Garanti BBVA Genel Müdürü Mahmut Akten’in Çizdiği Ekonomik Rota Ne Söylüyor?

By Fortune Türkiye

Garanti BBVA Genel Müdürü Mahmut Akten ile Nispetiye’deki Genel Müdürlük binasında, ekonominin 2026 haritasını konuşuyoruz. Savunma sanayinin performansına dikkat çekerken, para politikasının göründüğünden daha sıkı olduğunu söylüyor. Bankacılık tarafındaki maliyete vurgu yapıyor. Büyümede yumuşak inişin yüzde 3,5-4 bandı olduğunu belirtirken, bu hassas denklemde herkesin aklındaki o kritik soru değişmiyor. O inatçı enflasyon canavarı gerçekten dizginlenebilecek mi?

İstanbul Nispetiye’deki Garanti BBVA Genel Müdürlüğü’nün yüksek katlarından birindeyim. Kış güneşinin cömertçe aydınlattığı modern toplantı odasında, Genel Müdür Mahmut Akten masanın başında. Ellerini iki yana açmış, karmaşık bir denklemi basitleştirmeye çalışır gibi konuşuyor.

Arkasındaki duvarda bankanın Genç girişimcilik logosu dikkat çekiyor.
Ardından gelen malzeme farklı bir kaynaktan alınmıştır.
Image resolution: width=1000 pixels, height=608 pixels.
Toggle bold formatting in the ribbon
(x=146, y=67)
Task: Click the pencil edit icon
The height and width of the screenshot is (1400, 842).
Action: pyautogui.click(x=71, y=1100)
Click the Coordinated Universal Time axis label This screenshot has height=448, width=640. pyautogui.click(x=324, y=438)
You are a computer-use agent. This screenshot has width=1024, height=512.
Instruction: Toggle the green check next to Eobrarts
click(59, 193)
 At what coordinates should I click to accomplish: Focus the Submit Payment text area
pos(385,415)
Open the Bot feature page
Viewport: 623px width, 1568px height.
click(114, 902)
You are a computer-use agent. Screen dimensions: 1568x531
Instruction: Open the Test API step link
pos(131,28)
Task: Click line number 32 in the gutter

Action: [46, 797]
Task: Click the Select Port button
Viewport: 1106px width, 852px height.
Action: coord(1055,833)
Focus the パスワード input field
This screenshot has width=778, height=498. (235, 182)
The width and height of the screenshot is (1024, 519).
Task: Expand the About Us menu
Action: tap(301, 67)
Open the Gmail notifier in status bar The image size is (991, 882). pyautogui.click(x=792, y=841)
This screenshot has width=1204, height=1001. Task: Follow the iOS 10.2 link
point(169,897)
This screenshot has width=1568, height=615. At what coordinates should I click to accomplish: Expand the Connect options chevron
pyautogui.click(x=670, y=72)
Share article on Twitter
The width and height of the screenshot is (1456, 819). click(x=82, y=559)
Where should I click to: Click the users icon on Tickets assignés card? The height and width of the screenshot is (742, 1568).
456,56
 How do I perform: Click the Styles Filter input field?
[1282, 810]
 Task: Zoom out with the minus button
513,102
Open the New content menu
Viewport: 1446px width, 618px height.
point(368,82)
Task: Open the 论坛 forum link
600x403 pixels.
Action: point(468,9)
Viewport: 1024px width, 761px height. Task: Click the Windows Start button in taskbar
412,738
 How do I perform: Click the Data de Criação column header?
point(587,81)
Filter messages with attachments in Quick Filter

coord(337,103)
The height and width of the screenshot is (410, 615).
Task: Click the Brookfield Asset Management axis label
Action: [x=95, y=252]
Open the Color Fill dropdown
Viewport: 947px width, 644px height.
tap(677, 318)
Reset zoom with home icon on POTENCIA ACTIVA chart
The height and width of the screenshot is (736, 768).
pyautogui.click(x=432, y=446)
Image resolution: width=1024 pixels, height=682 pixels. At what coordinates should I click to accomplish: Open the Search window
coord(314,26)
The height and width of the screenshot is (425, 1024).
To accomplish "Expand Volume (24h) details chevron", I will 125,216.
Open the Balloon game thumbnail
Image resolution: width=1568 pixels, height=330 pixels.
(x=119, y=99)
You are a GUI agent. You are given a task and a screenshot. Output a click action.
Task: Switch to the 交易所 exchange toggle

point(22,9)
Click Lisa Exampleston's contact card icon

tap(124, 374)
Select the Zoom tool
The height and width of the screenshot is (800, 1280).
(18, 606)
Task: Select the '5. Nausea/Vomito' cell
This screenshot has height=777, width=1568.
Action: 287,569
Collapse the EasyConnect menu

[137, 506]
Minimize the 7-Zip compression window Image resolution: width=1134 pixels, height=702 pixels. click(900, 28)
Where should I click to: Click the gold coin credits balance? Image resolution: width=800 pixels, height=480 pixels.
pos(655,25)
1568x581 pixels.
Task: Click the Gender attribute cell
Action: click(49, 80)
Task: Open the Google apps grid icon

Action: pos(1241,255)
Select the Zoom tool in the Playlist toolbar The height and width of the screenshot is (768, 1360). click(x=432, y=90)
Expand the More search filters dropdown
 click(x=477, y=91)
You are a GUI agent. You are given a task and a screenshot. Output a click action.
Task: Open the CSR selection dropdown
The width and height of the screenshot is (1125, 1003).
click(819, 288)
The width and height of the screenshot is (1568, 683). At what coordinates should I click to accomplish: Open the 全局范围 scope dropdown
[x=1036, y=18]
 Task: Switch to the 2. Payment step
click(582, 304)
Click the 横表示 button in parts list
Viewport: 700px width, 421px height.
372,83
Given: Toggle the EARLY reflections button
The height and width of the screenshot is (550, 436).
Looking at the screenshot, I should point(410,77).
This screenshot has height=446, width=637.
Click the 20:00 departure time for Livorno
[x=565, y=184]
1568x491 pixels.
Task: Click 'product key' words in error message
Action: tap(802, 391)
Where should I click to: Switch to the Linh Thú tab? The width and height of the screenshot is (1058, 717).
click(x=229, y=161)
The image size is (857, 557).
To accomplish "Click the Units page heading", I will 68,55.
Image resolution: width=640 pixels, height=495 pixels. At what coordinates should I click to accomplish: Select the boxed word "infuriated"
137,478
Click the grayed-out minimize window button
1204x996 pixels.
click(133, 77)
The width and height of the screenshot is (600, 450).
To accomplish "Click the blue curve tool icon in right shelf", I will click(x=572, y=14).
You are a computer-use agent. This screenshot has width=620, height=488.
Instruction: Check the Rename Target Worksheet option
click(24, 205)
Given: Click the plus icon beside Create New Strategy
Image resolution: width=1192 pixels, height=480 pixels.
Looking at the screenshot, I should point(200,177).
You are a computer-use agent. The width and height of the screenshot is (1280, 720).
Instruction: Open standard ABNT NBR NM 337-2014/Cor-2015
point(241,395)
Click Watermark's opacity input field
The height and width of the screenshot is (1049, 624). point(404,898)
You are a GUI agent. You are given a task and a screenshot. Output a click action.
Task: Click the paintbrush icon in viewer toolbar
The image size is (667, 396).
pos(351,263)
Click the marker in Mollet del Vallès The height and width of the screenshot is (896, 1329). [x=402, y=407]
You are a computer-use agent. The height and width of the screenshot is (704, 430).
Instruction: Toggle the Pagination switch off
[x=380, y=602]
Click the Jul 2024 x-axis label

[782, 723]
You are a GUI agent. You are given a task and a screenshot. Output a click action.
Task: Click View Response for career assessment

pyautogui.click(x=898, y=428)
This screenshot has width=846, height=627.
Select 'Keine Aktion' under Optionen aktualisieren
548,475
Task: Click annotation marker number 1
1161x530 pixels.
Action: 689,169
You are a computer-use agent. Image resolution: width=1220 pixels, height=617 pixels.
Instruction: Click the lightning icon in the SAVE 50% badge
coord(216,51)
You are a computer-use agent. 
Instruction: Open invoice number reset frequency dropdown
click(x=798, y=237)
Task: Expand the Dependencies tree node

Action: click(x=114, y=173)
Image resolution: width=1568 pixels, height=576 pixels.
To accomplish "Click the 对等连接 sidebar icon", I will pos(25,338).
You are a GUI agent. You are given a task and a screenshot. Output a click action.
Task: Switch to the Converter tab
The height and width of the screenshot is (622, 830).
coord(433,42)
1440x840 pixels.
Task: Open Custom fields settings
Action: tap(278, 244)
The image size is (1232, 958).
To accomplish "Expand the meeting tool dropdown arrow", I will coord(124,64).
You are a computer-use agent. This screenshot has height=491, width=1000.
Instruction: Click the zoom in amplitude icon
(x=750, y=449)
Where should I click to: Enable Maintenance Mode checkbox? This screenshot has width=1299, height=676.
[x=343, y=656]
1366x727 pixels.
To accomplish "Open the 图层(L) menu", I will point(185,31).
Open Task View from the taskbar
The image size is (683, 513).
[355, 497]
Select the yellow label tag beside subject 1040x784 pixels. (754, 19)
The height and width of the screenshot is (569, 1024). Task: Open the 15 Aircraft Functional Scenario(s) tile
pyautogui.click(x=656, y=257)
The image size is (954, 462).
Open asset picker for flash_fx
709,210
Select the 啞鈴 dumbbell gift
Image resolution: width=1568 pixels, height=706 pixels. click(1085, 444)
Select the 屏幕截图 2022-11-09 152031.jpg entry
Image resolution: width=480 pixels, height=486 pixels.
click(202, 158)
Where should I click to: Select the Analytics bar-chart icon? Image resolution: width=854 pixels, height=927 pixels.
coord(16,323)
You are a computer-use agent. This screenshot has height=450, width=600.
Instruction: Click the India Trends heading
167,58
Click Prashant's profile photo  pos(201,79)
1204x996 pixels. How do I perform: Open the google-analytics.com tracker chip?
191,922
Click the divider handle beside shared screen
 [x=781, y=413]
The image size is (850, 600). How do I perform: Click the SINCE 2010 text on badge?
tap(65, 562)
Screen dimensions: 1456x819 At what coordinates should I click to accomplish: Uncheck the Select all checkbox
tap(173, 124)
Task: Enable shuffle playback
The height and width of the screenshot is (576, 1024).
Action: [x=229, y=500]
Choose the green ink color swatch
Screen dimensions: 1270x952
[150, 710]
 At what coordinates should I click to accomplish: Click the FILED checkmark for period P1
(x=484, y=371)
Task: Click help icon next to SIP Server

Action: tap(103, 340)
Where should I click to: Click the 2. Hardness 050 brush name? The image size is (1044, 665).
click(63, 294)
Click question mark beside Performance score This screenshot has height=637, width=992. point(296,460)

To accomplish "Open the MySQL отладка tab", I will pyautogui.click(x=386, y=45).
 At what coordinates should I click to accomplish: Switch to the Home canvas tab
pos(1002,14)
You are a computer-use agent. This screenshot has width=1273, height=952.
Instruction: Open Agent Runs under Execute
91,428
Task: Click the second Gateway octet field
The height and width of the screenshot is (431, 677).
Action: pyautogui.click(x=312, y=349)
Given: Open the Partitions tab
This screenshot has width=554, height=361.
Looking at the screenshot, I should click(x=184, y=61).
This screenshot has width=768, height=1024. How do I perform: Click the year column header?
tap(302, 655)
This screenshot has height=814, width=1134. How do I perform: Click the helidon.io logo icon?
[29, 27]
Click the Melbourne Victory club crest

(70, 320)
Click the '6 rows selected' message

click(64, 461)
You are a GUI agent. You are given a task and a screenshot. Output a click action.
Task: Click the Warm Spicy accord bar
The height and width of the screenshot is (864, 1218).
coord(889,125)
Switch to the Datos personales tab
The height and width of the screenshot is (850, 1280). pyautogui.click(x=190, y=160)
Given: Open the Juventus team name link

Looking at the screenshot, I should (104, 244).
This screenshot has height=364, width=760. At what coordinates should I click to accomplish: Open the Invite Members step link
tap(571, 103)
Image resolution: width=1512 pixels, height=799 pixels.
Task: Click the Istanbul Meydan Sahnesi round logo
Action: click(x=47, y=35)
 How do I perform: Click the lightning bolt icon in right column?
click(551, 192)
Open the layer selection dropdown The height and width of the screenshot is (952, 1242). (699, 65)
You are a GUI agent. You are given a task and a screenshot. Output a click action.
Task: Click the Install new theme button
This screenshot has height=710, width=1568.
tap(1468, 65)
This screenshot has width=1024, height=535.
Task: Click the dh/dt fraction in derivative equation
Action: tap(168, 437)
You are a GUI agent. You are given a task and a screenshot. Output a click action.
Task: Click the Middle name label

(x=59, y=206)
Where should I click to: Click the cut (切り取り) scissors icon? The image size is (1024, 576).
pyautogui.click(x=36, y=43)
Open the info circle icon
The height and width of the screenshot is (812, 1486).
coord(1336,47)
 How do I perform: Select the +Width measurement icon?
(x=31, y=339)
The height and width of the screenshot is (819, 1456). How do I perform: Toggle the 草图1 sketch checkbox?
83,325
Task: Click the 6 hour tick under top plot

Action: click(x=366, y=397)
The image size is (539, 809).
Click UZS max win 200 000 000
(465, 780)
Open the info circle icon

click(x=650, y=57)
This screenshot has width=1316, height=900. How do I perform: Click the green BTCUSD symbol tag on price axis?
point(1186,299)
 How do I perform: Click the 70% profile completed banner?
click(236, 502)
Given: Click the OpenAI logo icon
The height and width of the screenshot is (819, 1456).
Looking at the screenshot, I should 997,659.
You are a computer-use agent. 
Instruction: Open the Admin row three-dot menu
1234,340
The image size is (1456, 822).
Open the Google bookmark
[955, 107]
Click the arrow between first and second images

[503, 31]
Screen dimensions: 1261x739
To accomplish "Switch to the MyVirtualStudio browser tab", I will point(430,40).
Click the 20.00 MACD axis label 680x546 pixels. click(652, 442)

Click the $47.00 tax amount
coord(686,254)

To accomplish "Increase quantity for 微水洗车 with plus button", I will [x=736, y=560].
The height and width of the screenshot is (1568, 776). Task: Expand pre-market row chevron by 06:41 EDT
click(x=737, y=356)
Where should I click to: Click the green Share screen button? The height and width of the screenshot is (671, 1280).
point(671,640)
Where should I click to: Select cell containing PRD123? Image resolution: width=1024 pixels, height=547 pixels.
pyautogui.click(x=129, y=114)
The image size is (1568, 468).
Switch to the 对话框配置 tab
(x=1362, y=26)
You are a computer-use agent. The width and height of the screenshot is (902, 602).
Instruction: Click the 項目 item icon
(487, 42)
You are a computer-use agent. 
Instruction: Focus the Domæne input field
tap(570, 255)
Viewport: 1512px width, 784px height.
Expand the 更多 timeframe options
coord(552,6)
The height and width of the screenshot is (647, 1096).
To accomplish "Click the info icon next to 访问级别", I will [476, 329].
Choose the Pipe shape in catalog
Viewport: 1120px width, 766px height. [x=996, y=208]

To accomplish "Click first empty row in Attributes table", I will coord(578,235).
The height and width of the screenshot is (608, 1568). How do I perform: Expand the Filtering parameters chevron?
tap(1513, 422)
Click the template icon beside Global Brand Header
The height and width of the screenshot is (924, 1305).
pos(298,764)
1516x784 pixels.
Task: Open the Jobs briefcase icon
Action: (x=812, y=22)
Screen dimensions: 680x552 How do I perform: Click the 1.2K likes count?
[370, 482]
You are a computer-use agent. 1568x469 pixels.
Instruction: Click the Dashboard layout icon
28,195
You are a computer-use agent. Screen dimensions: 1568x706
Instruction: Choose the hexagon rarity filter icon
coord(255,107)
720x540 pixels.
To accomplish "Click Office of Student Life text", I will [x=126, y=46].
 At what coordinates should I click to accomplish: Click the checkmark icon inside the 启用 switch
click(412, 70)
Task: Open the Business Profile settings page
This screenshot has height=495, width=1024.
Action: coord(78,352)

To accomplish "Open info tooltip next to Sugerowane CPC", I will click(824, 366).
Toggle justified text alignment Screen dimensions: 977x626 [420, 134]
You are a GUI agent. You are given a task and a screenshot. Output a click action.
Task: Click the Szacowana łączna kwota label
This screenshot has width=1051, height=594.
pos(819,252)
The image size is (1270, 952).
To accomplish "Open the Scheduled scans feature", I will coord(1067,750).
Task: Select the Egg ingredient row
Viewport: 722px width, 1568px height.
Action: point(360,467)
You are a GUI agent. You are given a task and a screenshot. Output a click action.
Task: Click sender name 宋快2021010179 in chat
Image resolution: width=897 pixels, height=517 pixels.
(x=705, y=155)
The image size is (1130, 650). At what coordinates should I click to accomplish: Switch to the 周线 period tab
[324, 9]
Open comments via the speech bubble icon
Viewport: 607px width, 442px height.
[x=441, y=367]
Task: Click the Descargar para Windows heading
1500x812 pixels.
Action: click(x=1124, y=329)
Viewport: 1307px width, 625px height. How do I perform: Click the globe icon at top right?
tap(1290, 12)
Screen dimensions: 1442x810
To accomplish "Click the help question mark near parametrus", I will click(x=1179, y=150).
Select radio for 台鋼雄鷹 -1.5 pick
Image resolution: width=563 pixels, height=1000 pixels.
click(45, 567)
Masada ise toplantının ciddiyetini yansıtan notlar var.

Ortamdaki sakinlik, dışarıdaki piyasa volatilitesinin aksine bir dinginlik sunuyor. Ancak Akten’in dudaklarından dökülen rakamlar, ekonominin ateşinin henüz istenilen seviyeye düşmediğini söylüyor.

Peki faiz indirimlerinin devamının beklendiği bir süreçte enflasyon canavarı gerçekten dizginlenebilecek mi?

İşte bu soru, odadaki dingin havayı dağıtıp beni rakamların soğuk dünyasına çekiyor.

Garanti BBVA Genel Müdürü Mahmut Akten

Enflasyonun yapışkanlığı ve büyüme dengesi

“Sıkı para politikasının göründüğünden daha sıkı olduğunu düşünüyoruz”

Mahmut Akten, enflasyonla mücadelenin zaman alacak bir mesele olduğuna işaret ediyor. Kısa vadede can yakıcı olsa da, bu sürecin uzun vadeli faydasından bahsediyor.

2026 sonu için enflasyon tahminini paylaşıyor.

“Bizim beklentimiz daha muhafazakâr; sene sonunda enflasyonun %25 civarında olmasını öngörüyoruz.”

Paylaştığı oran, piyasadaki kimi iyimser tahminlerden daha temkinli bir duruş.

Ekonominin ideal büyüme aralığını da tarif ediyor:

“Bizim için yumuşak iniş seviyesi üç buçuk – dört bandı.”

Ancak uyarıyı da ihmal etmiyor:

“Büyümede daha yüksek seviyeler, ekonominin aşırı ısınması anlamına geleceği için dezenflasyon sürecine engel oluşturabilir.”

Yüksek büyüme arzusu ile enflasyon dizgini arasındaki hassas denge 2026’da da en önemli konu olarak gündemde kalmaya devam edecek.

Faiz indirimi ve rasyo kıskacı

“Merkez Bankası faiz indirirken mevduat faizlerinin aynı hızda gerilememesi, bizim açımızdan maliyet baskısı yaratıyor” diyor, Akten.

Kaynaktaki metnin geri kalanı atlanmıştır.